For many, participation in leather life is restricted to a socio-sexual sphere, finding expression only in the bar, the Internet chat room, or the bedroom. Significantly, though, there are a large number of persons who make these interests a part of their public (and not specifically sexual) personae. These people help build leather community through forming organizations, developing media for communicating their interests, educating others, staging public events, and integrating the aesthetic and ethic of leather more fully into their everyday lives.

Where Did Leather Come From?

The emphasis on aesthetics and ethics alluded to above derives from the earliest period in leather's brief history, customarily termed "Old Leather" or "the Old Guard." Leather culture had its origins in the increasingly public and specifically gay culture that flourished in major U. S. port cities during and after World War II.
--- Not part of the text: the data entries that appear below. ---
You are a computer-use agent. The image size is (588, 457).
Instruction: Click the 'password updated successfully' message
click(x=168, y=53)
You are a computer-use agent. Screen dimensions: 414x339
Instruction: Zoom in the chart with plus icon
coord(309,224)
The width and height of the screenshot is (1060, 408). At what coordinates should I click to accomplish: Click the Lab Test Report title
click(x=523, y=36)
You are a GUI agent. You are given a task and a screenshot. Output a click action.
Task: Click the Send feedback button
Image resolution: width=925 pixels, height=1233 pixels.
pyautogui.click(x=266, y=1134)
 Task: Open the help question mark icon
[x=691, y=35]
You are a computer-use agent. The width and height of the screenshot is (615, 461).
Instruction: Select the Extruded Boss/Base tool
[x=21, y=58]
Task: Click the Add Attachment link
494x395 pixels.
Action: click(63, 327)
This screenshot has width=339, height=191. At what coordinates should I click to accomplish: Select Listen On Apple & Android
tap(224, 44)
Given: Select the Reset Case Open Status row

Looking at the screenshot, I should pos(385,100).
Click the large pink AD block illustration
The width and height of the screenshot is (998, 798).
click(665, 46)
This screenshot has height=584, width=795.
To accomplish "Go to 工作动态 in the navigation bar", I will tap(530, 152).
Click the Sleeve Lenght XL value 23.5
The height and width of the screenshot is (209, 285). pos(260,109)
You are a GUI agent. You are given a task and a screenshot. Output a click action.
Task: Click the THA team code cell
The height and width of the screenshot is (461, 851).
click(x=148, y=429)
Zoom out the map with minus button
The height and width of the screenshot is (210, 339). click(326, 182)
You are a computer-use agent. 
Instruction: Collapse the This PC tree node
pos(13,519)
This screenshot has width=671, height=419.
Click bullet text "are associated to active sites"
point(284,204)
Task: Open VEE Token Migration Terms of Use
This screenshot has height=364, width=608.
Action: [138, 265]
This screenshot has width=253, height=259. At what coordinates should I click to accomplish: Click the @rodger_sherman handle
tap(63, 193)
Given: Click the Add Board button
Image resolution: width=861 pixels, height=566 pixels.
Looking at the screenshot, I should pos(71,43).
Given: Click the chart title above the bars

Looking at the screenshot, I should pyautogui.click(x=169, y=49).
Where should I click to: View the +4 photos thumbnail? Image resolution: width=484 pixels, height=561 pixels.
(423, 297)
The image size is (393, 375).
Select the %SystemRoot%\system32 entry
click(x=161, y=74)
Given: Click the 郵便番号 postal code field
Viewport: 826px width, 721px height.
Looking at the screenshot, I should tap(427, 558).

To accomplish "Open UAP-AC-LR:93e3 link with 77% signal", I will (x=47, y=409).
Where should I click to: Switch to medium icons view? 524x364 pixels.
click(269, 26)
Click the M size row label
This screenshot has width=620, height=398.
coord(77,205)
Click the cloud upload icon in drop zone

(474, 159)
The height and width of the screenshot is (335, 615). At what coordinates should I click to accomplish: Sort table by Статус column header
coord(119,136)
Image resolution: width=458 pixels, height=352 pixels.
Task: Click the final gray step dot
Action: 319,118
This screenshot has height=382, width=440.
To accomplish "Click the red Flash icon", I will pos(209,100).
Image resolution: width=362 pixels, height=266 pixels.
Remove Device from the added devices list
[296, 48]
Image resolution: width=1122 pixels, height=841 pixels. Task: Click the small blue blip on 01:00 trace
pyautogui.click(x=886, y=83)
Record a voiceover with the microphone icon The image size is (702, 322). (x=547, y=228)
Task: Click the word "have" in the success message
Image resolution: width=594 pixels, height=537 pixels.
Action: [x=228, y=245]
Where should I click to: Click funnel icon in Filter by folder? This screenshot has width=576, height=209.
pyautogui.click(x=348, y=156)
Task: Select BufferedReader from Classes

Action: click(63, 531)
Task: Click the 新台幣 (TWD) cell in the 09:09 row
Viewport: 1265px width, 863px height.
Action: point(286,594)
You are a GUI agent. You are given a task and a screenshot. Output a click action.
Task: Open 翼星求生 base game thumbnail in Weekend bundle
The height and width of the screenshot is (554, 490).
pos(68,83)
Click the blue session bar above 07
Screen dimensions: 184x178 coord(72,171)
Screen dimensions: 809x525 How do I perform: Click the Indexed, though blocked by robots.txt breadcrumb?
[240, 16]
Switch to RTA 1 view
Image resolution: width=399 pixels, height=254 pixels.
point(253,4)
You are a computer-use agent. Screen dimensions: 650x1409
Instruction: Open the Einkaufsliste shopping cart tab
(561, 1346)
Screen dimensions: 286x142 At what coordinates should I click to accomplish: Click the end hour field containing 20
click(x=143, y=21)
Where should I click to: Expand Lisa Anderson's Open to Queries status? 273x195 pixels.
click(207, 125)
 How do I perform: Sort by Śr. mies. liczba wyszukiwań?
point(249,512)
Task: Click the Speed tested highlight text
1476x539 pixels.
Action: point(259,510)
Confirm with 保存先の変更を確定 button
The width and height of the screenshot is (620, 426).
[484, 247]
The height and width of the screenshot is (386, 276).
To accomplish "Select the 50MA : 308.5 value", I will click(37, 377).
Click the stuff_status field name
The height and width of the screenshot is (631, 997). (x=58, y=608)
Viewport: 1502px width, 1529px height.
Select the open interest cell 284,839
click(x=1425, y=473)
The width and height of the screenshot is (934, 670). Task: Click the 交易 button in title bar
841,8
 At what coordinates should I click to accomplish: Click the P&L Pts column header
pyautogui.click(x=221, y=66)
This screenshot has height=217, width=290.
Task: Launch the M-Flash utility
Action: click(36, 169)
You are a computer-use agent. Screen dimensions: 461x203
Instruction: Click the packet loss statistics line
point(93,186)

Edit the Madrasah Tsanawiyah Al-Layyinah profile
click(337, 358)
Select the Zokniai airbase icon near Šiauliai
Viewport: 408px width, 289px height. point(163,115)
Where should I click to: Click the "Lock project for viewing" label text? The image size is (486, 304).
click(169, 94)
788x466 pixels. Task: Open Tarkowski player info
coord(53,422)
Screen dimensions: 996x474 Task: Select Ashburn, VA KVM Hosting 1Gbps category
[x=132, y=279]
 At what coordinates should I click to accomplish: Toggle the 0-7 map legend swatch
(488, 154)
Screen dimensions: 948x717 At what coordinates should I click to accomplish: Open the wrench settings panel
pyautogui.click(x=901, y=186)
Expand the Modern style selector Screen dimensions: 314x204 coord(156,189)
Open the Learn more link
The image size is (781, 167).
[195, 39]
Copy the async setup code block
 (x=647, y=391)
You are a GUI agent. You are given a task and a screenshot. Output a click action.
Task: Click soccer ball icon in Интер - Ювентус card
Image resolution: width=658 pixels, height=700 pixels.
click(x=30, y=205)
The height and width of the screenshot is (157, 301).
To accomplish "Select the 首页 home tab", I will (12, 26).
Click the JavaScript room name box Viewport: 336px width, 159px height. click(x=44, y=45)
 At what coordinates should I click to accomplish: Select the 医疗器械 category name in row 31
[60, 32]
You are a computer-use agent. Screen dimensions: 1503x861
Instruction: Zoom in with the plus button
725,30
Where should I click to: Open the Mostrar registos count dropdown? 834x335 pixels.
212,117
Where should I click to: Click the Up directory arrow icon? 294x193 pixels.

Among gay men in these cities there were a certain number who eschewed stereotypical gay behaviors and preoccupations. Some shared an interest in military life, its hierarchy and its honor codes, as well as its trappings, especially uniforms, close-cropped hair, the motorcycle, and its requisite leather attire. Other divergent yet equally significant influences included so-called "physique" periodicals and the art of Tom of Finland (Touko Laaksonen), as well as films glamorizing bands of social outlaws, such as Marlon Brando's The Wild One (1953).

Taken either together or separately, these elements inspired the cultivation of a hypermasculine mode of comportment and interaction among certain gay men. These "leathermen" formed social institutions distinct from others in the gay world that allowed them to pursue a social life with those who shared their interests.

The first of these institutions were motorcycle clubs, already being formed by the early 1950s. Clubs staged runs, public events where men could meet and members of different clubs come together. Club members patronized certain bars, typically hanging a banner that bore their club's emblem in one bar to mark it as an informal meeting place.

Today's leather bars are the heirs of this tradition. Many still fly the colors of a cycle club or other leather organization. Yet bar patronage has never been restricted to club members, and bars developed a social world of their own that operated alongside and independent of the clubs.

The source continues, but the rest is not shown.